Court awards New York dealer Asher Edelman $6.9m over failed deal allegedly involving member of the Abu Dhabi royal family

Mysterious case, involving an unpaid bill for Keith Haring and Edvard Munch works, had been running for years

Keith Haring’s canvas tarpaulin painting Untitled (1983) was one of the works to be sold by Edelman Courtesy of Edelman Arts

Keith Haring’s canvas tarpaulin painting Untitled (1983) was one of the works to be sold by Edelman Courtesy of Edelman Arts

The New York-based financier and art dealer Asher Edelman has been awarded damages of $6.9m in a long-running court case against an Abu Dhabi entity he was suing for unpaid commissions. On 11 January, the Southern District court of New York ordered the Swiss Business Council of Abu Dhabi to pay Edelman Arts for lost commissions on a deal worth $26.8m that never went through.

Edelman alleges that in November 2016 his company Edelman Arts agreed to sell four Keith Haring works and a painting by Edvard Munch to the dealers Remko Spoelstra and Jason Holloway, whom Edelman says were acting on behalf of a member of the Abu Dhabi royal family.

When no money changed hands, Edelman filed a suit in March 2017 demanding $20m for the whole purchase prices of four of the works.

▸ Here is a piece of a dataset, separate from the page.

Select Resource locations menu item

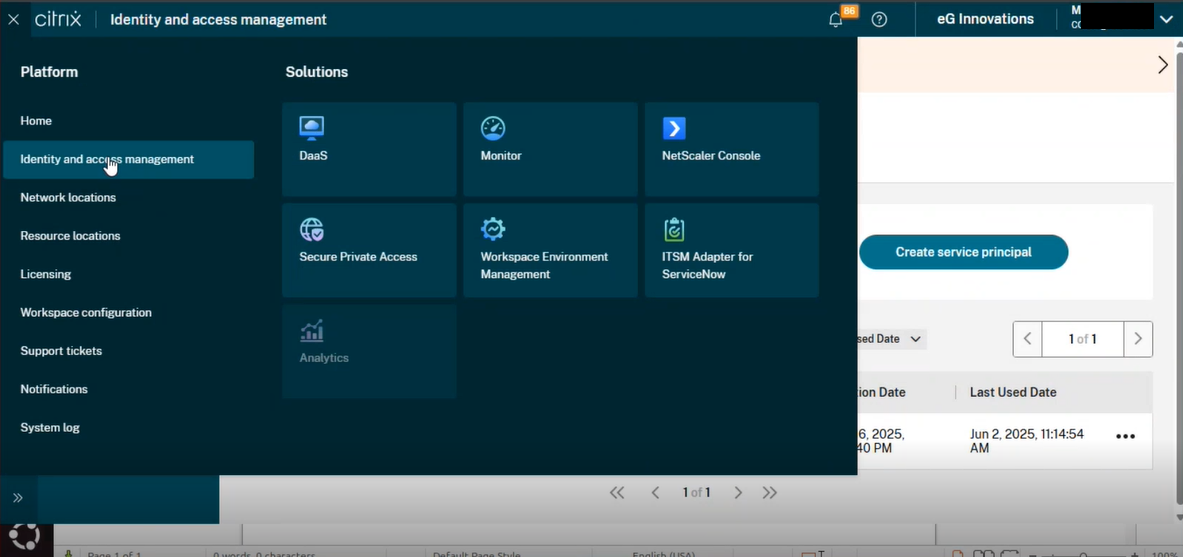click(x=70, y=236)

The amount was later reduced to comprise: the 20% commission Edelman says he was due to make on the five works; the price of the works that remained in his possession; and the difference in price of the two Harings that he subsequently sold for less money.

In January 2020, a judge ruled in Edelman’s favour, sending the case to a magistrate court to set the size of damages. The magistrate judge, while upholding the judgment in favour of Edelman, ruled that there was insufficient evidence to back up the 20% commission that Edelman Arts was claiming, and declared that Edelman was not due any money. The latest ruling overturns that judgment and awards Edelman damages based on the lost commissions, the lost profit on one of the Haring tarps, and interest accrued.

This is a complex case, with numerous parties. Court documents attest Spoelstra and Holloway were acting on behalf of the Abu Dhabi-based Swiss Business Council, with the company SSR Invest as its paying agent—but that the ultimate buyer was an Abu Dhabi royal. Edelman too was acting as a broker, having bought the Haring and Munch works from other collectors in order to sell on.

According to documents provided to the court and seen by The Art Newspaper, the buyer had originally been interested in a work by Jean-Michel Basquiat. But with no Basquiats available for sale, Spoelstra liaised with Edelman to instead pursue four works by Haring. Meeting in New York, Edelman showed Spoelstra those works, plus the painting by Munch, and the two agreed prices.

Beyond that point in the account, Spoelstra contests almost all the facts presented. He alleges that his client was indeed a powerful Abu Dhabi individual, but not a member of the royal family as stated in the court documents; that contracts were never signed, only agreements on the prices; that the affidavit presented to the court in his name had been written by Edelman and his lawyer, Frank Franzino; and that the Swiss Business Council was never involved in the case, but had been included in correspondence between Holloway and Edelman in error. The Swiss Business Council is a non-profit networking organisation based in Abu Dhabi. Crucially, Spoelstra alleges that Edelman did not have the right to sell the works.

The last claim, in regards to Edelman’s lack of access to the works, was made in court, and has not been upheld by the subsequent rulings. But Spoelstra tells The Art Newspaper he is no longer pursuing the case. Neither he nor his lawyers appeared at the most recent hearings and, reached in Abu Dhabi, the Dutch art dealer says that if Edelman wants damages, he will have to sue him in Europe or the UAE. Neither Jason Holloway nor the Swiss Business Council could be reached for comment.